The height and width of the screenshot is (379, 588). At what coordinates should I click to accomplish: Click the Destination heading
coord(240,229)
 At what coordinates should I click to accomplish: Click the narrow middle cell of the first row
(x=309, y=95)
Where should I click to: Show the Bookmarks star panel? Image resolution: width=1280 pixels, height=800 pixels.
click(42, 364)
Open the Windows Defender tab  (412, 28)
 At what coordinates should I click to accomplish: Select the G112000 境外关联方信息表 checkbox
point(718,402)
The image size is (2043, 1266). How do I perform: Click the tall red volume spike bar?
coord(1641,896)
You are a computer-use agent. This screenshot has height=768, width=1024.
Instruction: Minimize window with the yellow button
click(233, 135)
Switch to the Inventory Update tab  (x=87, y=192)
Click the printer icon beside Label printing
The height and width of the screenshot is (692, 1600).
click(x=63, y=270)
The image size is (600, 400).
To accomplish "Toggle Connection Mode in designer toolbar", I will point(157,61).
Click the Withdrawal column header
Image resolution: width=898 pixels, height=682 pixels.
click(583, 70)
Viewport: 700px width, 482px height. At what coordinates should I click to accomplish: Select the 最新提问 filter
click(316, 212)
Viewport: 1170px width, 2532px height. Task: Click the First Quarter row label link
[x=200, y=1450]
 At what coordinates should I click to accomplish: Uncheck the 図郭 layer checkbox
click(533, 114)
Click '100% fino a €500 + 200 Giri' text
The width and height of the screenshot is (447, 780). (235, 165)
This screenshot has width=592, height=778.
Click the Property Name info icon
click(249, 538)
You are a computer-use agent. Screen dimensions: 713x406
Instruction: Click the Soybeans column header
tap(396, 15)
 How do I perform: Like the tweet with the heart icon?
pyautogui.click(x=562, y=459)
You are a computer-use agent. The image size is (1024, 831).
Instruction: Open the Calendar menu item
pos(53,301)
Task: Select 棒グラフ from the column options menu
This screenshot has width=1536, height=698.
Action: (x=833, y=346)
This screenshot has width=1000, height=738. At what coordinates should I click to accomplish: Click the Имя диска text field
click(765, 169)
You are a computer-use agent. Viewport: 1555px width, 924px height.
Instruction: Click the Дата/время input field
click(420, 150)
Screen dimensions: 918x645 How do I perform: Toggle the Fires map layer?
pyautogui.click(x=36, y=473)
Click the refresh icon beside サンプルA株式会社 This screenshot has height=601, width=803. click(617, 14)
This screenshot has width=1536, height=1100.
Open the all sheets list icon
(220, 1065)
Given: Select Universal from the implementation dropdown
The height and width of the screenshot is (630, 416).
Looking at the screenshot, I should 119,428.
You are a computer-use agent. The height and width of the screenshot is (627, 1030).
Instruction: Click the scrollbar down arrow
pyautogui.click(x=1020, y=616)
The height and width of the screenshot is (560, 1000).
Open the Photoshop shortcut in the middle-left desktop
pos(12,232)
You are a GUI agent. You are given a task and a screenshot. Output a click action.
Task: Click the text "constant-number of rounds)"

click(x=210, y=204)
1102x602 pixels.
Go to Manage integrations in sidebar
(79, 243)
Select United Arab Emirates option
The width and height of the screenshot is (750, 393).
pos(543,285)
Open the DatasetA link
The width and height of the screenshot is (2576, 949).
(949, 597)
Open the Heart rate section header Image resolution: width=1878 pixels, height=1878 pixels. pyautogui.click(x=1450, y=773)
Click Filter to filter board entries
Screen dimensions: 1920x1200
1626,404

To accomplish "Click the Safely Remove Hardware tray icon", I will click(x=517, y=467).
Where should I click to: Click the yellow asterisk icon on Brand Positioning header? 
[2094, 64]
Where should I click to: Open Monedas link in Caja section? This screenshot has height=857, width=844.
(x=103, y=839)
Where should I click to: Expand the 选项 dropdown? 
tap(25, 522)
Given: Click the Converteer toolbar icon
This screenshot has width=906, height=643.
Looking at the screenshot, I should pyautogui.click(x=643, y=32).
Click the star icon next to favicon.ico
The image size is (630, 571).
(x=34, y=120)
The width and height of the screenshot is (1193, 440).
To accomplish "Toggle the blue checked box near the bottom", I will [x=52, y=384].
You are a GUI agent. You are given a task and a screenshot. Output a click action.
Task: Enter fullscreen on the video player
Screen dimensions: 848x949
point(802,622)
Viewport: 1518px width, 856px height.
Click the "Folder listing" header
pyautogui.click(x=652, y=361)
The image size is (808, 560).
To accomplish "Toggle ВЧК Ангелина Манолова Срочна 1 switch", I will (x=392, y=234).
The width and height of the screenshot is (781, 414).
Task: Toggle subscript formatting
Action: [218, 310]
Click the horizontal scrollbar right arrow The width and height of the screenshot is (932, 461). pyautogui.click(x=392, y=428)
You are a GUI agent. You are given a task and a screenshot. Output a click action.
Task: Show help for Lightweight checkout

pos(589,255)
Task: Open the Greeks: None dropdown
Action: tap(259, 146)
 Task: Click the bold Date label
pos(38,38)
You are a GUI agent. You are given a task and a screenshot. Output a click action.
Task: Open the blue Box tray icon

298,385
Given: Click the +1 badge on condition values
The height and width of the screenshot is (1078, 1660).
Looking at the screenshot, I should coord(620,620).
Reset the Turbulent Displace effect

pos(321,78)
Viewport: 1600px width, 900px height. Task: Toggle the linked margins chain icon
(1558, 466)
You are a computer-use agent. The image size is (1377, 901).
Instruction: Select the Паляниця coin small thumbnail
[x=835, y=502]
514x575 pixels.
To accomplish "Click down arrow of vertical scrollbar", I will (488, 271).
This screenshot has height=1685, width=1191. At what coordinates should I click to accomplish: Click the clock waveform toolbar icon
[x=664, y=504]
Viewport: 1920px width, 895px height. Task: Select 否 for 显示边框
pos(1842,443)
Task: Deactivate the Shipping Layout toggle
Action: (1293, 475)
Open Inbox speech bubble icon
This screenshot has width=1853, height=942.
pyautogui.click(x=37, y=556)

▸ Work required: Every single line of the listing must be retyped exactly.

▸ Task result:
The height and width of the screenshot is (379, 588). At what coordinates should I click to accomplish: Click the Destination heading
coord(240,229)
 At what coordinates should I click to accomplish: Click the narrow middle cell of the first row
(x=309, y=95)
Where should I click to: Show the Bookmarks star panel? Image resolution: width=1280 pixels, height=800 pixels.
click(42, 364)
Open the Windows Defender tab  (412, 28)
 At what coordinates should I click to accomplish: Select the G112000 境外关联方信息表 checkbox
point(718,402)
The image size is (2043, 1266). How do I perform: Click the tall red volume spike bar?
coord(1641,896)
You are a computer-use agent. This screenshot has height=768, width=1024.
Instruction: Minimize window with the yellow button
click(233, 135)
Switch to the Inventory Update tab  (x=87, y=192)
Click the printer icon beside Label printing
The height and width of the screenshot is (692, 1600).
click(x=63, y=270)
The image size is (600, 400).
To accomplish "Toggle Connection Mode in designer toolbar", I will point(157,61).
Click the Withdrawal column header
Image resolution: width=898 pixels, height=682 pixels.
click(583, 70)
Viewport: 700px width, 482px height. At what coordinates should I click to accomplish: Select the 最新提问 filter
click(316, 212)
Viewport: 1170px width, 2532px height. Task: Click the First Quarter row label link
[x=200, y=1450]
 At what coordinates should I click to accomplish: Uncheck the 図郭 layer checkbox
click(533, 114)
Click '100% fino a €500 + 200 Giri' text
The width and height of the screenshot is (447, 780). (235, 165)
This screenshot has width=592, height=778.
Click the Property Name info icon
click(249, 538)
You are a computer-use agent. Screen dimensions: 713x406
Instruction: Click the Soybeans column header
tap(396, 15)
 How do I perform: Like the tweet with the heart icon?
pyautogui.click(x=562, y=459)
You are a computer-use agent. The image size is (1024, 831).
Instruction: Open the Calendar menu item
pos(53,301)
Task: Select 棒グラフ from the column options menu
This screenshot has width=1536, height=698.
Action: (x=833, y=346)
This screenshot has width=1000, height=738. At what coordinates should I click to accomplish: Click the Имя диска text field
click(765, 169)
You are a computer-use agent. Viewport: 1555px width, 924px height.
Instruction: Click the Дата/время input field
click(420, 150)
Screen dimensions: 918x645 How do I perform: Toggle the Fires map layer?
pyautogui.click(x=36, y=473)
Click the refresh icon beside サンプルA株式会社 This screenshot has height=601, width=803. click(617, 14)
This screenshot has width=1536, height=1100.
Open the all sheets list icon
(220, 1065)
Given: Select Universal from the implementation dropdown
The height and width of the screenshot is (630, 416).
Looking at the screenshot, I should 119,428.
You are a computer-use agent. The height and width of the screenshot is (627, 1030).
Instruction: Click the scrollbar down arrow
pyautogui.click(x=1020, y=616)
The height and width of the screenshot is (560, 1000).
Open the Photoshop shortcut in the middle-left desktop
pos(12,232)
You are a GUI agent. You are given a task and a screenshot. Output a click action.
Task: Click the text "constant-number of rounds)"

click(x=210, y=204)
1102x602 pixels.
Go to Manage integrations in sidebar
(79, 243)
Select United Arab Emirates option
The width and height of the screenshot is (750, 393).
pos(543,285)
Open the DatasetA link
The width and height of the screenshot is (2576, 949).
(949, 597)
Open the Heart rate section header Image resolution: width=1878 pixels, height=1878 pixels. pyautogui.click(x=1450, y=773)
Click Filter to filter board entries
Screen dimensions: 1920x1200
1626,404

To accomplish "Click the Safely Remove Hardware tray icon", I will click(x=517, y=467).
Where should I click to: Click the yellow asterisk icon on Brand Positioning header? 
[2094, 64]
Where should I click to: Open Monedas link in Caja section? This screenshot has height=857, width=844.
(x=103, y=839)
Where should I click to: Expand the 选项 dropdown? 
tap(25, 522)
Given: Click the Converteer toolbar icon
This screenshot has width=906, height=643.
Looking at the screenshot, I should pyautogui.click(x=643, y=32).
Click the star icon next to favicon.ico
The image size is (630, 571).
(x=34, y=120)
The width and height of the screenshot is (1193, 440).
To accomplish "Toggle the blue checked box near the bottom", I will [x=52, y=384].
You are a GUI agent. You are given a task and a screenshot. Output a click action.
Task: Enter fullscreen on the video player
Screen dimensions: 848x949
point(802,622)
Viewport: 1518px width, 856px height.
Click the "Folder listing" header
pyautogui.click(x=652, y=361)
The image size is (808, 560).
To accomplish "Toggle ВЧК Ангелина Манолова Срочна 1 switch", I will (x=392, y=234).
The width and height of the screenshot is (781, 414).
Task: Toggle subscript formatting
Action: [218, 310]
Click the horizontal scrollbar right arrow The width and height of the screenshot is (932, 461). pyautogui.click(x=392, y=428)
You are a GUI agent. You are given a task and a screenshot. Output a click action.
Task: Show help for Lightweight checkout

pos(589,255)
Task: Open the Greeks: None dropdown
Action: tap(259, 146)
 Task: Click the bold Date label
pos(38,38)
You are a GUI agent. You are given a task and a screenshot. Output a click action.
Task: Open the blue Box tray icon

298,385
Given: Click the +1 badge on condition values
The height and width of the screenshot is (1078, 1660).
Looking at the screenshot, I should coord(620,620).
Reset the Turbulent Displace effect

pos(321,78)
Viewport: 1600px width, 900px height. Task: Toggle the linked margins chain icon
(1558, 466)
You are a computer-use agent. The image size is (1377, 901).
Instruction: Select the Паляниця coin small thumbnail
[x=835, y=502]
514x575 pixels.
To accomplish "Click down arrow of vertical scrollbar", I will (488, 271).
This screenshot has height=1685, width=1191. At what coordinates should I click to accomplish: Click the clock waveform toolbar icon
[x=664, y=504]
Viewport: 1920px width, 895px height. Task: Select 否 for 显示边框
pos(1842,443)
Task: Deactivate the Shipping Layout toggle
Action: (1293, 475)
Open Inbox speech bubble icon
This screenshot has width=1853, height=942.
pyautogui.click(x=37, y=556)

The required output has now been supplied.